Personal Shopper

An odd little film that was both an independent art-house thriller and a murder/horror mystery. However, Writer/Director Olivier Assayas eschewed Hollywood conventions and in the end, the film will leave you with questions as it lingers in your mind. But one thing for sure, this was a one-woman showcase for Kristen Stewart who although has not reached the heights of Isabelle Huppert or Assayas' ex-wife Maggie Cheung, but has now surely shown that she is one of the more underrated actresses of her generation.

Personal Shopper was essentially a simple story about grief and self-identity but Assayas had wrapped it up in a shroud of supernatural mystery and that oddly worked. He used the exploration of death and afterlife, and through Stewarts' nuanced acting, to examine the complex emotions of grief and how those emotions can affect one's rationality and action.

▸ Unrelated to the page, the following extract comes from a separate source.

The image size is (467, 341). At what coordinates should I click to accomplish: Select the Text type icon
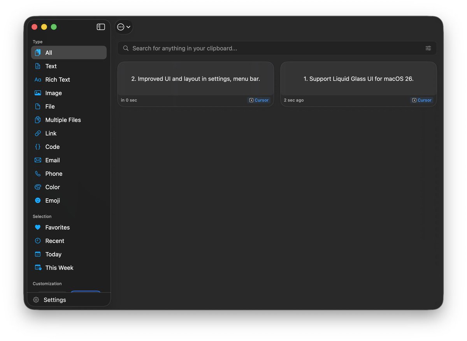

Assayas made many rather smart directorial choices in his storytelling, but his best decision was to have deliberately left many questions unanswered especially pertaining to the supernatural angle of the story. Yes, he does acknowledge the supernatural but he does not explain it and that actually stayed true to the spirit of the film.

However, the film was not without its fault. For one, Assayas may have found an innovative way to incorporate texting into a film, however that one long interlude of texting may have been too long. It did work thematically and narratively, but as it went on...and on...and on...our interest wavers and we slowly lose our connection to the character and the story. On the other hand, there was one use of texting in the Third Act that was pure, brilliant Hitchcockian tension.

Then there was also his decision to include Stewart's character's supposed boyfriend. Did he really served any purpose other than as an exposition tool?

This was Stewart's film and she was practically in every scene. And boy, does Stewart own it. She may still mumble through her lines but that worked here as her character's societal disenchantment and dissociation was in the fore of the narrative. As the story unfolds, and Assayas adds layers to her character, Stewart bravely embraced the complexities and her renowned resting bitch face gets a good workout as emotions flicker through and often within the same scene. She was actually mesmerising to watch.

Personal Shopper is an indie film at heart and for that, may not endear itself to a large audience, but it does tell a genuinely interesting story although it could have been tighter and less meandering/indulgent. But at least it respects the audience's intelligence.